En ajustant finement la solution, il serait possible de détecter quelle partie d’une présentation d’un produit, quelle fonctionnalité d’un logiciel ou quelle découverte sur l’objet par le client suscite telle ou telle réaction. Apple pourrait alors ajuster ses présentations logicielles et ses produits pour maximiser le contentement des potentiels acheteurs. On ne va pas vous faire un dessin pour la finalité d’un tel dispositif : mieux vendre. Rien de révolutionnaire pour autant, quand on sait que les panneaux publicitaires qui diffusent sur des écrans des publicités animées sont déjà équipées de technologies de ce type pour savoir si une campagne fait de l’effet ou vous laisse parfaitement indifférent.
le futur de siri
Le deuxième niveau d’utilisation est moins évident, mais beaucoup plus intéressant. La Silicon Valley s’attache de manière assez massive aujourd’hui à trouver comment rendre l’intelligence artificielle vraiment intelligente et la détection des émotions et leur interprétation pourraient être deux étapes importantes. C’est, par exemple, une technologie en test que Microsoft a dévoilé en fin d’année dernière. La manière légère de présenter cette avancée ne doit pas cacher son potentiel : une intelligence artificielle qui peut détecter vos émotions pourra se comporter plus humainement dans la réponse qu’elle donne à vos requêtes.

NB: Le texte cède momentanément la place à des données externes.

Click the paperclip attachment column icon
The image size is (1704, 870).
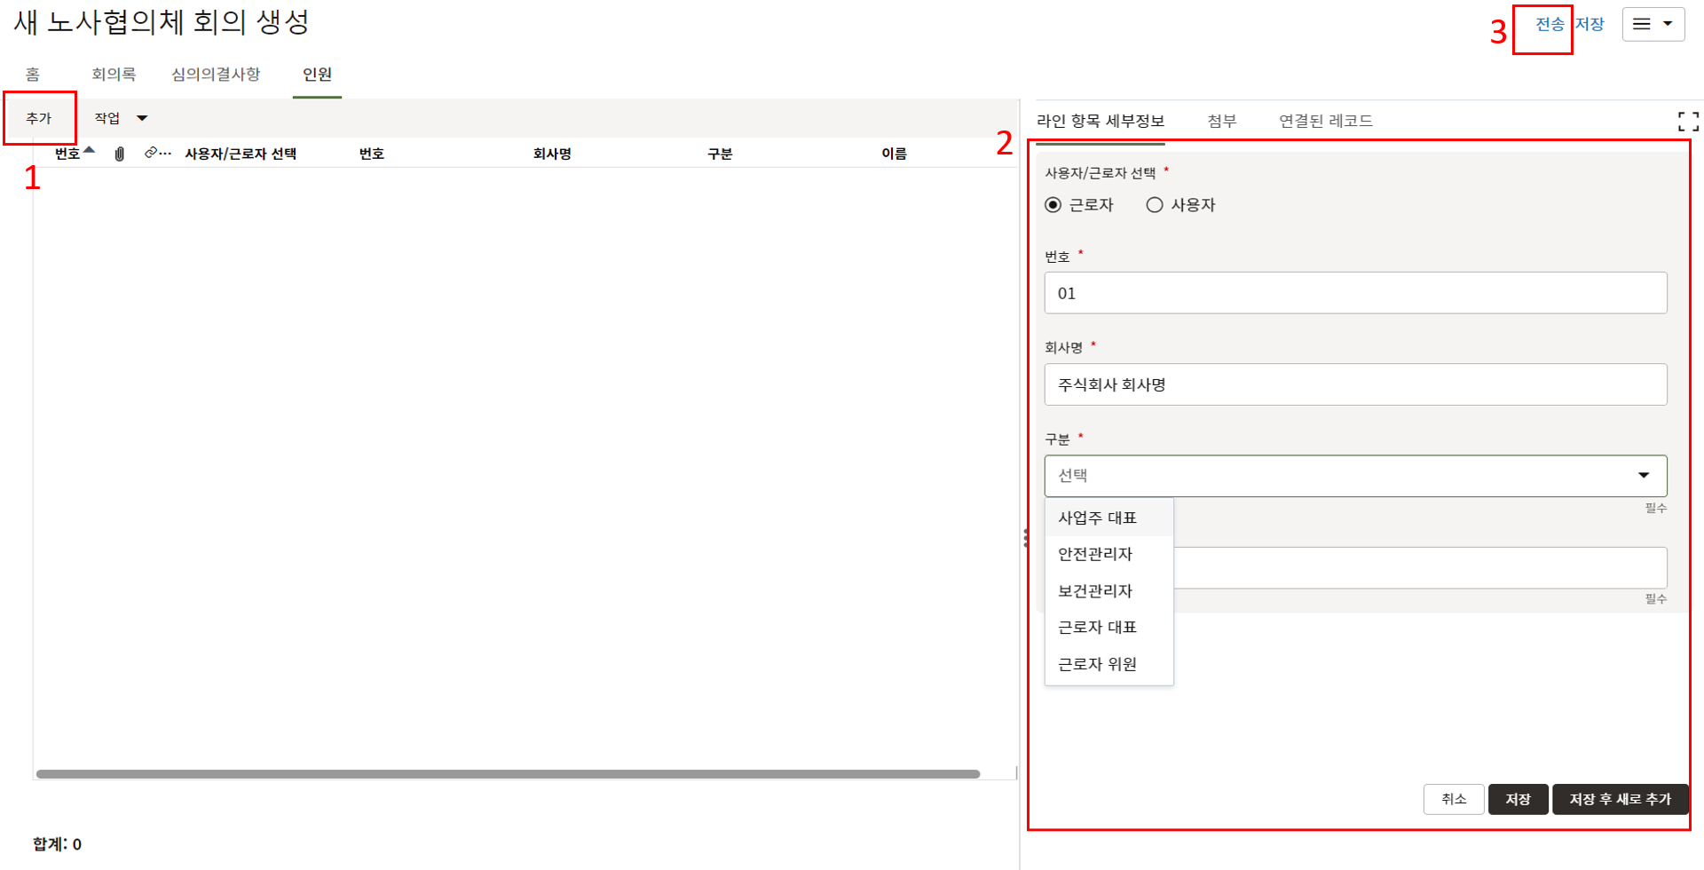pos(120,154)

L’un des problèmes de Siri par exemple, c’est qu’il est aujourd’hui assez limité dans sa manière de comprendre à quel point il a su satisfaire vos demandes — ce qui l’empêche de s’améliorer. Vous lui donnez l’ordre de baissez les lumières de votre salon à 30 %, il cherche sur le web les magasins dans les environs qui soldent des lumières de salon à 30 %. Vous pestez, vous râlez, mais cela n’a aucun effet et n’aura aucun effet sur les futures requêtes : immanquablement, sans retour de votre part, Siri ne saura pas qu’il a fait n’importe quoi. Maintenant, donnez-lui la capacité de voir que vous êtes circonspect ou mécontent et il pourra deviner que sa requête n’est pas la bonne, ajouter ce paramètre dans son algorithme et corriger le tir la prochaine fois qu’il entend mal votre ordre.
C’est un exemple simple, mais mesurer la réponse affective est, en quelques sortes, un moyen d’enrichir une base de données avec une information plus pertinente qu’une alternative « ça a marché / ça n’a pas marché ». On passe du binaire au degré, à la nuance, le tout pris à la source : votre réaction quasi-mécanique, infraverbarle et inconsciente face à une interaction avec un logiciel ou un appareil.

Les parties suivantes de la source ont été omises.